* begin Supplied material *

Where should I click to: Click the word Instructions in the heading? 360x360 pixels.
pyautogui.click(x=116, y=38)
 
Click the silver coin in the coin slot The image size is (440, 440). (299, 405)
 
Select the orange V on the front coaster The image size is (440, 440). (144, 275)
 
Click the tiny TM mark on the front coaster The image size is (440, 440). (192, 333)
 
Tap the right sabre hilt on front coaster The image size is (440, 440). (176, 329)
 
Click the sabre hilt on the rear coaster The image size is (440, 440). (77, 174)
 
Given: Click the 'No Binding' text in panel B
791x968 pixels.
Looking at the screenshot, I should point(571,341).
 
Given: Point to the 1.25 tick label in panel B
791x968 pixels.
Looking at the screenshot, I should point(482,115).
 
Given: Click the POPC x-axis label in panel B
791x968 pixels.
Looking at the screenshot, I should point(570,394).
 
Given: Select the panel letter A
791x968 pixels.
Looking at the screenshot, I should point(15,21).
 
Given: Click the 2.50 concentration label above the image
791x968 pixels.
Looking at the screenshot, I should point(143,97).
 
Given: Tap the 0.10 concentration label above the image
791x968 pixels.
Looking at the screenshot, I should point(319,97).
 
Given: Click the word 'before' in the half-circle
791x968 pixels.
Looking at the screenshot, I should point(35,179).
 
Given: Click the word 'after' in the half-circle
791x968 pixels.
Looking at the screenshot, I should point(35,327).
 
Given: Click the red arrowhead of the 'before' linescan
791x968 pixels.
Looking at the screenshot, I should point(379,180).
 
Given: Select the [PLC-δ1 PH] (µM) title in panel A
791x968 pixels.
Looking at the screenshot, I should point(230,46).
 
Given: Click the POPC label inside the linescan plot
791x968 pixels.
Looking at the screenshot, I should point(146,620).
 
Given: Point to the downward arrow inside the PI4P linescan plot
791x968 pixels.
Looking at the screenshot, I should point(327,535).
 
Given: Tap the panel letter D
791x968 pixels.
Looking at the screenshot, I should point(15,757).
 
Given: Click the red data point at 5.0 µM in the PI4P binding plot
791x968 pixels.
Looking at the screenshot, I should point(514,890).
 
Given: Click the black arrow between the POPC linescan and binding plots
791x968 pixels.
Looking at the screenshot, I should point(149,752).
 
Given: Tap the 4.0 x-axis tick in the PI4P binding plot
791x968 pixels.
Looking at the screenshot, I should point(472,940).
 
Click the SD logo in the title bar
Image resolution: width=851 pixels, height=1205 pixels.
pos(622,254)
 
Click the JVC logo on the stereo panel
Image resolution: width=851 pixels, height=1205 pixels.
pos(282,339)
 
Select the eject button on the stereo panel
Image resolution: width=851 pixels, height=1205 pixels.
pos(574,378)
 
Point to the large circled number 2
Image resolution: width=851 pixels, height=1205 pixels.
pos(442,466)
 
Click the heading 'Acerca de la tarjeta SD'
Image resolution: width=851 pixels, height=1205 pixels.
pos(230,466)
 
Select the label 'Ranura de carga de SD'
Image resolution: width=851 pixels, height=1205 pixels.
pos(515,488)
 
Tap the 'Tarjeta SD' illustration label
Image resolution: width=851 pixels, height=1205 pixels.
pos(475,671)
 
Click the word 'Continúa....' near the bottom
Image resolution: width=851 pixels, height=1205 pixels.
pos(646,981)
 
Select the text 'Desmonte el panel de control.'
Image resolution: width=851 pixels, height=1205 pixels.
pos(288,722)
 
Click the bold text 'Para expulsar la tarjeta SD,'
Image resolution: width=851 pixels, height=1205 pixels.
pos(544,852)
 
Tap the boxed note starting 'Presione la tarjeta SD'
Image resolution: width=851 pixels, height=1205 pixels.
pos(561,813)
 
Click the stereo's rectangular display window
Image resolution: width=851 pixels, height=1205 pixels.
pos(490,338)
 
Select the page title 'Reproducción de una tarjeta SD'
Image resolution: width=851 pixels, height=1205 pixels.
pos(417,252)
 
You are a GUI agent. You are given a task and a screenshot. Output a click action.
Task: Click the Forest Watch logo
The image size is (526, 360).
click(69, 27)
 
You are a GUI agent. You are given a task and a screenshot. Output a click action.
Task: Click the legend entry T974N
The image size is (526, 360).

* end Supplied material *

▶ _What you are asked to do_: Edit the records, replacing each occurrence of "Looking at the screenshot" with "Judging from the screenshot" and leaving everything else unchanged.

▶ _Problem solution_:
Where should I click to: Click the word Instructions in the heading? 360x360 pixels.
pyautogui.click(x=116, y=38)
 
Click the silver coin in the coin slot The image size is (440, 440). (299, 405)
 
Select the orange V on the front coaster The image size is (440, 440). (144, 275)
 
Click the tiny TM mark on the front coaster The image size is (440, 440). (192, 333)
 
Tap the right sabre hilt on front coaster The image size is (440, 440). (176, 329)
 
Click the sabre hilt on the rear coaster The image size is (440, 440). (77, 174)
 
Given: Click the 'No Binding' text in panel B
791x968 pixels.
Judging from the screenshot, I should point(571,341).
 
Given: Point to the 1.25 tick label in panel B
791x968 pixels.
Judging from the screenshot, I should point(482,115).
 
Given: Click the POPC x-axis label in panel B
791x968 pixels.
Judging from the screenshot, I should point(570,394).
 
Given: Select the panel letter A
791x968 pixels.
Judging from the screenshot, I should point(15,21).
 
Given: Click the 2.50 concentration label above the image
791x968 pixels.
Judging from the screenshot, I should point(143,97).
 
Given: Tap the 0.10 concentration label above the image
791x968 pixels.
Judging from the screenshot, I should point(319,97).
 
Given: Click the word 'before' in the half-circle
791x968 pixels.
Judging from the screenshot, I should point(35,179).
 
Given: Click the word 'after' in the half-circle
791x968 pixels.
Judging from the screenshot, I should point(35,327).
 
Given: Click the red arrowhead of the 'before' linescan
791x968 pixels.
Judging from the screenshot, I should point(379,180).
 
Given: Select the [PLC-δ1 PH] (µM) title in panel A
791x968 pixels.
Judging from the screenshot, I should point(230,46).
 
Given: Click the POPC label inside the linescan plot
791x968 pixels.
Judging from the screenshot, I should point(146,620).
 
Given: Point to the downward arrow inside the PI4P linescan plot
791x968 pixels.
Judging from the screenshot, I should point(327,535).
 
Given: Tap the panel letter D
791x968 pixels.
Judging from the screenshot, I should point(15,757).
 
Given: Click the red data point at 5.0 µM in the PI4P binding plot
791x968 pixels.
Judging from the screenshot, I should point(514,890).
 
Given: Click the black arrow between the POPC linescan and binding plots
791x968 pixels.
Judging from the screenshot, I should point(149,752).
 
Given: Tap the 4.0 x-axis tick in the PI4P binding plot
791x968 pixels.
Judging from the screenshot, I should point(472,940).
 
Click the SD logo in the title bar
Image resolution: width=851 pixels, height=1205 pixels.
pos(622,254)
 
Click the JVC logo on the stereo panel
Image resolution: width=851 pixels, height=1205 pixels.
pos(282,339)
 
Select the eject button on the stereo panel
Image resolution: width=851 pixels, height=1205 pixels.
pos(574,378)
 
Point to the large circled number 2
Image resolution: width=851 pixels, height=1205 pixels.
pos(442,466)
 
Click the heading 'Acerca de la tarjeta SD'
Image resolution: width=851 pixels, height=1205 pixels.
pos(230,466)
 
Select the label 'Ranura de carga de SD'
Image resolution: width=851 pixels, height=1205 pixels.
pos(515,488)
 
Tap the 'Tarjeta SD' illustration label
Image resolution: width=851 pixels, height=1205 pixels.
pos(475,671)
 
Click the word 'Continúa....' near the bottom
Image resolution: width=851 pixels, height=1205 pixels.
pos(646,981)
 
Select the text 'Desmonte el panel de control.'
Image resolution: width=851 pixels, height=1205 pixels.
pos(288,722)
 
Click the bold text 'Para expulsar la tarjeta SD,'
Image resolution: width=851 pixels, height=1205 pixels.
pos(544,852)
 
Tap the boxed note starting 'Presione la tarjeta SD'
Image resolution: width=851 pixels, height=1205 pixels.
pos(561,813)
 
Click the stereo's rectangular display window
Image resolution: width=851 pixels, height=1205 pixels.
pos(490,338)
 
Select the page title 'Reproducción de una tarjeta SD'
Image resolution: width=851 pixels, height=1205 pixels.
pos(417,252)
 
You are a GUI agent. You are given a task and a screenshot. Output a click action.
Task: Click the Forest Watch logo
The image size is (526, 360).
click(69, 27)
 
You are a GUI agent. You are given a task and a screenshot. Output a click action.
Task: Click the legend entry T974N
The image size is (526, 360).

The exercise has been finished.